Fragole veronesi, prezzi in calo e margini ridotti

La stagione delle fragole veronesi parte in salita a causa di un mercato saturo. La contemporanea presenza di prodotto del Sud Italia, l'import dalla Spagna e l'anticipo dei raccolti locali dovuto al clima hanno generato un eccesso di offerta che deprime i listini.
Mirko Sella, presidente di Cia Verona, evidenzia come al 24 aprile 2026 i prezzi all’ingrosso siano scesi a 2,17 euro/kg, contro i 2,60 euro dello scorso anno. Verona ha perso il primato nazionale a favore del Sud, specialmente della Basilicata, penalizzata da costi energetici superiori, minor radiazione solare e una filiera meno strutturata.

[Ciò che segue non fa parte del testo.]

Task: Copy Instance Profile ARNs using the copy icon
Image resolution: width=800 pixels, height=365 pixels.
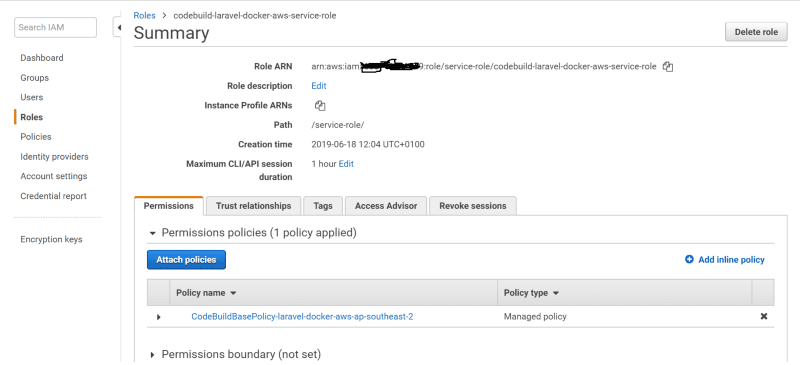Action: [320, 106]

Il divario economico è netto: produrre nel Veronese costa circa 3,53 euro/kg, a fronte dei 2,48 euro del Meridione, dove l'innovazione tecnologica e i costi della manodopera garantiscono rese fino a 450 quintali per ettaro. Nonostante Verona rappresenti ancora l'80% della produzione veneta (250 ettari), l'utile lordo dei coltivatori locali è ormai ridotto a un terzo rispetto ai competitor del Sud.
Per salvare il settore dalla concorrenza internazionale e dalle politiche della Gdo, poco inclini alla valorizzazione territoriale, Sella indica una via d'uscita: "È necessario puntare su innovazione varietale e rafforzare canali alternativi come la vendita diretta, unico ambito capace di restituire marginalità e valorizzare la qualità della produzione veronese".